Lines from the one containing "This screenshot has width=847, height=616." to the end of the entries below must be reproduced exactly, with both end lines kept and no other line added.

[Stored data]
- - -

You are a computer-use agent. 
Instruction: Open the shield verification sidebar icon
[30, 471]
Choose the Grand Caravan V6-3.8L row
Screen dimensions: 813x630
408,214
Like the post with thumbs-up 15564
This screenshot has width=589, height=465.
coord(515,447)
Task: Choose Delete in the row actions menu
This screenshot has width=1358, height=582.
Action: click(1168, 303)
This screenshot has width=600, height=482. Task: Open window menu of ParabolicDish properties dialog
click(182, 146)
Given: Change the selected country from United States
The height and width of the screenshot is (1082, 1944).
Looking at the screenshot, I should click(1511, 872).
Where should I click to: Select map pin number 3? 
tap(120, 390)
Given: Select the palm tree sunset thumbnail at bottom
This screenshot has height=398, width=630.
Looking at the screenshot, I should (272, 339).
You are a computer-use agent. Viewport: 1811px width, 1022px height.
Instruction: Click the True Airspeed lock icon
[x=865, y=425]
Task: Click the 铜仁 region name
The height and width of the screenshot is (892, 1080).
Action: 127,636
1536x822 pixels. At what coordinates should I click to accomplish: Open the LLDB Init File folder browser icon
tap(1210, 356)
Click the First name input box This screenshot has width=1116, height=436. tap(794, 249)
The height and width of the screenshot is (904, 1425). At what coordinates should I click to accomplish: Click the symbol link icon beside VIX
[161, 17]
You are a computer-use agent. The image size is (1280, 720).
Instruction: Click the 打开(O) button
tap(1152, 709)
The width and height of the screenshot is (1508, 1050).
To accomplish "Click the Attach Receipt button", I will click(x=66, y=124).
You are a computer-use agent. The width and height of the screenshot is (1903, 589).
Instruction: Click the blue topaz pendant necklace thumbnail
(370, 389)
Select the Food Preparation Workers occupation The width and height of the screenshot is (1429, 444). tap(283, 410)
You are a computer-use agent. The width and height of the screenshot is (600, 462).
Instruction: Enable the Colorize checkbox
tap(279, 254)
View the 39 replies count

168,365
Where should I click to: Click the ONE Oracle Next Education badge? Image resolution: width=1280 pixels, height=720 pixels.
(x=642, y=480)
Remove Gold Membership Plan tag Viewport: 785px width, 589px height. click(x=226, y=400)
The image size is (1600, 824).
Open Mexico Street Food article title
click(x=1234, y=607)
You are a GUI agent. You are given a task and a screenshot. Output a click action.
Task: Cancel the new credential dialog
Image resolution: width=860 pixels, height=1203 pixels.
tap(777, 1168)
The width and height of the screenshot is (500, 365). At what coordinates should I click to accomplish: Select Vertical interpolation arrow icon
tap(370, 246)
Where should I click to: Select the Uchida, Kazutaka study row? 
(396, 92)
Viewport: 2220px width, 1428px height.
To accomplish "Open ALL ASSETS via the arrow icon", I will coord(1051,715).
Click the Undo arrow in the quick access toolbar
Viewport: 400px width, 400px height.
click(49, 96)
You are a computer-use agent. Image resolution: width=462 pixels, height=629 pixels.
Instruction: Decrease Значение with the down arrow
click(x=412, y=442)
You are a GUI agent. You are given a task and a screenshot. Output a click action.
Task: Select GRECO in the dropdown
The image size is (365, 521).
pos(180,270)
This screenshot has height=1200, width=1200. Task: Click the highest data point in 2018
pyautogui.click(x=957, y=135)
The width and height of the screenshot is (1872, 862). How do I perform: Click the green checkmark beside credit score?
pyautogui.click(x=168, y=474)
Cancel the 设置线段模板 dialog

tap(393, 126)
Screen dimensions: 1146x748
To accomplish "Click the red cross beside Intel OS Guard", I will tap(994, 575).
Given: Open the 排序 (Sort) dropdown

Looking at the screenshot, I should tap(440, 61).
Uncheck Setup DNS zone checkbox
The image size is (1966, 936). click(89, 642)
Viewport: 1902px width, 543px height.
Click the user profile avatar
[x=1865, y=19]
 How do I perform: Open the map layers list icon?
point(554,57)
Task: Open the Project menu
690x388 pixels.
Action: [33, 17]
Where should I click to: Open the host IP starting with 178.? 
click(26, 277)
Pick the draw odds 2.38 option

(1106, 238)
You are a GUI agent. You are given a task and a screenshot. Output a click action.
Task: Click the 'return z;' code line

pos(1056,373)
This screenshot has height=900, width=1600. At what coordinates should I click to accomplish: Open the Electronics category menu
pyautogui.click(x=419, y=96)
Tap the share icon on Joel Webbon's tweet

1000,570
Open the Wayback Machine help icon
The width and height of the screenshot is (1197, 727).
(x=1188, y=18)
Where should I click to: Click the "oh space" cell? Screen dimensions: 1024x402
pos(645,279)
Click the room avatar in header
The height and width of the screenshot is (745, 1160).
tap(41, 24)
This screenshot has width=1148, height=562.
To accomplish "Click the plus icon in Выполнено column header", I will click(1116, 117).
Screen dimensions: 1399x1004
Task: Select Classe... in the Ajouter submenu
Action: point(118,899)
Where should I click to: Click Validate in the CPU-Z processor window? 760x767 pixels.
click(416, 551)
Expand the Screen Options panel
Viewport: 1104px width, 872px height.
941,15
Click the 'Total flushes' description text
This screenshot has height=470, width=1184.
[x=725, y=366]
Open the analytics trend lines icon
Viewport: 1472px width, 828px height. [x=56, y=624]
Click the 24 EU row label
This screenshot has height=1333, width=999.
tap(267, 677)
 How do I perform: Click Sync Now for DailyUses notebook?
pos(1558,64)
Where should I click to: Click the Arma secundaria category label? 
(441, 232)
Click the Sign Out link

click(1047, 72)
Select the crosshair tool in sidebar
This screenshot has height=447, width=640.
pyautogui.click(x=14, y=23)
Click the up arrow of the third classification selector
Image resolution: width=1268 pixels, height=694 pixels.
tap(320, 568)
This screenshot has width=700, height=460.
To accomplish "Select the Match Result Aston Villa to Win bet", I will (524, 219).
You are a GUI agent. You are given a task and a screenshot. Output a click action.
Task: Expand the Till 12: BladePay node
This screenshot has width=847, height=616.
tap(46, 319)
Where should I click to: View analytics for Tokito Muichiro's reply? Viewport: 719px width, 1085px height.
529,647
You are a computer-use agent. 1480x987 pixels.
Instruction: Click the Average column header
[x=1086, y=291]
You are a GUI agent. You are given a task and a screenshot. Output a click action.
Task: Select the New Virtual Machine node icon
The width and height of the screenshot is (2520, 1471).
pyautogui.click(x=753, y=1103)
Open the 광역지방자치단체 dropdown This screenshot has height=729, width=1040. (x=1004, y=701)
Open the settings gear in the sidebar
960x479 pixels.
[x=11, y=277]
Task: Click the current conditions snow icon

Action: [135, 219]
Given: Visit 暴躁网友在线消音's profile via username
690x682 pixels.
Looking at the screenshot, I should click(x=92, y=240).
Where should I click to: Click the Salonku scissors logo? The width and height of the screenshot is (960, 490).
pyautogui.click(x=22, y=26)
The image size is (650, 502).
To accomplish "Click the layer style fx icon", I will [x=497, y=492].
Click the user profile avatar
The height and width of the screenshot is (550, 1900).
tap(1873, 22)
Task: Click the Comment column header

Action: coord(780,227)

- - -

**Exercise response:**
This screenshot has width=847, height=616.
tap(46, 319)
Where should I click to: View analytics for Tokito Muichiro's reply? Viewport: 719px width, 1085px height.
529,647
You are a computer-use agent. 1480x987 pixels.
Instruction: Click the Average column header
[x=1086, y=291]
You are a GUI agent. You are given a task and a screenshot. Output a click action.
Task: Select the New Virtual Machine node icon
The width and height of the screenshot is (2520, 1471).
pyautogui.click(x=753, y=1103)
Open the 광역지방자치단체 dropdown This screenshot has height=729, width=1040. (x=1004, y=701)
Open the settings gear in the sidebar
960x479 pixels.
[x=11, y=277]
Task: Click the current conditions snow icon

Action: [135, 219]
Given: Visit 暴躁网友在线消音's profile via username
690x682 pixels.
Looking at the screenshot, I should click(x=92, y=240).
Where should I click to: Click the Salonku scissors logo? The width and height of the screenshot is (960, 490).
pyautogui.click(x=22, y=26)
The image size is (650, 502).
To accomplish "Click the layer style fx icon", I will [x=497, y=492].
Click the user profile avatar
The height and width of the screenshot is (550, 1900).
tap(1873, 22)
Task: Click the Comment column header

Action: coord(780,227)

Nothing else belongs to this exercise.